Heidi,
It depends wholly on the physical layout of the boxes. By using an Ex2003 server as the “default” PFDB for user mailboxes, that specific Ex2003 server will perform the cost analysis for performing referrals. Note that a referral won’t happen if that same server also has a replica. Otherwise, that specific server perceives all the Ex2007 servers to be the same cost because they’re all in the same routing group. If indeed all the Ex2007 servers have the same cost then there’s nothing special you need to do. The trick here is to avoid a client referral off to never-never land when it can otherwise be prevented.
One technique would be to deploy (at least) a single Ex2007 PFDB server into each physical AD site. Then, after the hierarchy has replicated onto these new servers, adjust all the default PFDB settings for all mailbox DBs to point to one of the proximate Ex2007 PFDBs. Users shouldn’t notice much of any behavioral change as the Ex2007 server they’re now querying will a) always refer them somewhere else (as this is a hierarchy-only server) and the choice it makes for which server to send to will be consistently based on the AD site cost info, and not the legacy routing group cost info (which is how the Ex2003 server would behave).
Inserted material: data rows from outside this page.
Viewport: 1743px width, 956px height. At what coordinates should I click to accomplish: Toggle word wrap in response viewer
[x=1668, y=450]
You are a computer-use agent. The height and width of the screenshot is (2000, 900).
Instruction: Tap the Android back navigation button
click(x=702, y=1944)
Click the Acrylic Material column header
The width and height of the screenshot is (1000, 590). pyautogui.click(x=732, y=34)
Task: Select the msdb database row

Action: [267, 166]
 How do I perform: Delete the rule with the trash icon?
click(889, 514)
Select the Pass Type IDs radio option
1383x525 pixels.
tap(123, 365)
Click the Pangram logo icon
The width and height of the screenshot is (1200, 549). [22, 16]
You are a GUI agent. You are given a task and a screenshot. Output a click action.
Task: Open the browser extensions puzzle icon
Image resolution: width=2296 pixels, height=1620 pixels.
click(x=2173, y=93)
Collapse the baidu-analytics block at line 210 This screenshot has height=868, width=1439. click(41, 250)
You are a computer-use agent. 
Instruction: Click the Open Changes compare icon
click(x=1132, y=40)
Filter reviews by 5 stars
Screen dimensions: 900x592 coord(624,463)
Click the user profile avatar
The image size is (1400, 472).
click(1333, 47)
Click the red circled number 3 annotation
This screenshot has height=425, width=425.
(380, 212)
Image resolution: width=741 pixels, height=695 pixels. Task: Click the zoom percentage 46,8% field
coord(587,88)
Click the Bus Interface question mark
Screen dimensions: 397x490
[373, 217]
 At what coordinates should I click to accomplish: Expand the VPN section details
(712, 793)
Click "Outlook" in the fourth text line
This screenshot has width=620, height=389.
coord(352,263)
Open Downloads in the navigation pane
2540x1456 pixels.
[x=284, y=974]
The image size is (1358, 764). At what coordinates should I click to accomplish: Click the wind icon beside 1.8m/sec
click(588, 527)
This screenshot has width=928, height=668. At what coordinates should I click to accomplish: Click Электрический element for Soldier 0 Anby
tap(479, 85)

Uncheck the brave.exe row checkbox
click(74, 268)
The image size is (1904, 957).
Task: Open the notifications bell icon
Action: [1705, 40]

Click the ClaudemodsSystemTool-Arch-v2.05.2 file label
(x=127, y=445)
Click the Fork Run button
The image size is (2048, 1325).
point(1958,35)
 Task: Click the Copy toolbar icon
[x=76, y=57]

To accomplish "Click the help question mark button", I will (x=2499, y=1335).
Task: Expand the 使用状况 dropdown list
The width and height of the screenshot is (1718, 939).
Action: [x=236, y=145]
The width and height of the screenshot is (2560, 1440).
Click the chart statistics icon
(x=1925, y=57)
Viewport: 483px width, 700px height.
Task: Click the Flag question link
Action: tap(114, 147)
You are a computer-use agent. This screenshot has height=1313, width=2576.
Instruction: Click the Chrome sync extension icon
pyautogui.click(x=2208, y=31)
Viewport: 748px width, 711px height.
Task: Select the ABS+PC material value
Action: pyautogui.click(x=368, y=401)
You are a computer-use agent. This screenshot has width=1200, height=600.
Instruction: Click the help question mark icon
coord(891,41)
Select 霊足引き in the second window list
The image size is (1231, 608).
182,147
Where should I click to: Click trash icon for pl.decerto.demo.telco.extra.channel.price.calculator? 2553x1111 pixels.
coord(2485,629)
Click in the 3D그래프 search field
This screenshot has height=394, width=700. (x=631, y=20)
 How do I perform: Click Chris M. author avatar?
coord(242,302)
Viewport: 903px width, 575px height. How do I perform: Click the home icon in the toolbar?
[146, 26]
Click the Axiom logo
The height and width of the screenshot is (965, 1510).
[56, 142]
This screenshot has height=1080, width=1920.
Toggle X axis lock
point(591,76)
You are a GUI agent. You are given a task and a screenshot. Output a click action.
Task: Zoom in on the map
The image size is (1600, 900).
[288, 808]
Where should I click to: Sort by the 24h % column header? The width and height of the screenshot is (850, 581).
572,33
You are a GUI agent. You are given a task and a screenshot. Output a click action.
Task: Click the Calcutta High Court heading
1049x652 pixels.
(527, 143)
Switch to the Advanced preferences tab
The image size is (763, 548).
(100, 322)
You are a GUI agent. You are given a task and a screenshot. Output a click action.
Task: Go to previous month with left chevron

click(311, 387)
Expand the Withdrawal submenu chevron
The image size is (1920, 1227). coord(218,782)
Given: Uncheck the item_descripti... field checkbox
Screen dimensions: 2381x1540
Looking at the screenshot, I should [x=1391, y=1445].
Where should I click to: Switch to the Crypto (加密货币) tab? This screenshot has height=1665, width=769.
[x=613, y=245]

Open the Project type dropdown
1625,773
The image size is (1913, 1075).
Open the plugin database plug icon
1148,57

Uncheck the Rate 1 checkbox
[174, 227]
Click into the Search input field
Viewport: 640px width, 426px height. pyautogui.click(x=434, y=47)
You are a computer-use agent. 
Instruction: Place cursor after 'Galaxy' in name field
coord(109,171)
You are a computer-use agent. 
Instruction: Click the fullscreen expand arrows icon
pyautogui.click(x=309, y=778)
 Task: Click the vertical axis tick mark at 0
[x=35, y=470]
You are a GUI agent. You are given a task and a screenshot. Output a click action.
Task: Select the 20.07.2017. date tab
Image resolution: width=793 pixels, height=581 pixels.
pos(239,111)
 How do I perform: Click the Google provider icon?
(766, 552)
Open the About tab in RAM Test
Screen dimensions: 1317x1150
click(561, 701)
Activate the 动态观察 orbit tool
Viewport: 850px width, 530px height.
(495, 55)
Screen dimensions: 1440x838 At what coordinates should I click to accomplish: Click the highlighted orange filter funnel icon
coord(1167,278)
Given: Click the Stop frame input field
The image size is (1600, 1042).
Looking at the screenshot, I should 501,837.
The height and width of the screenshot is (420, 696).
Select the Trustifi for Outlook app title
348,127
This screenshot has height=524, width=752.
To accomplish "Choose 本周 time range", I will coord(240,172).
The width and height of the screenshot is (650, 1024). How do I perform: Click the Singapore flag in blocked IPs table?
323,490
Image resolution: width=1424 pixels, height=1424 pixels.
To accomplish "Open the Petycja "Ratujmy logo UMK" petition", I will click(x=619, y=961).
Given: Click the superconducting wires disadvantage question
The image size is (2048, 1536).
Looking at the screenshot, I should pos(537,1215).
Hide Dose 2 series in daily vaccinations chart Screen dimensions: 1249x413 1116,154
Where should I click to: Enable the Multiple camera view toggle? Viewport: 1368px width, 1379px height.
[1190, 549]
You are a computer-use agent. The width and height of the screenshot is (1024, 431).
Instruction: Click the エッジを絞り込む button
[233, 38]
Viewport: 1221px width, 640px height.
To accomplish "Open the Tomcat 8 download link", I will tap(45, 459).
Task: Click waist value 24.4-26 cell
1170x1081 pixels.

The presence of Ex2003 servers in the org, or whether or not they contain replicas is essentially irrelevant. The only issue is which server the client asks for a referral, and then how that server computes referral costs. Since the Ex2003 servers are nearly guaranteed to produce wildly unusable referrals (given that all the Ex2007 servers appear to have the same cost), you’re better off upgrading, at the very least the PF hierarchy, to Ex2007.
You can then deploy further Ex2007 PF servers for content, and begin moving content from the Ex2003 servers at your leisure.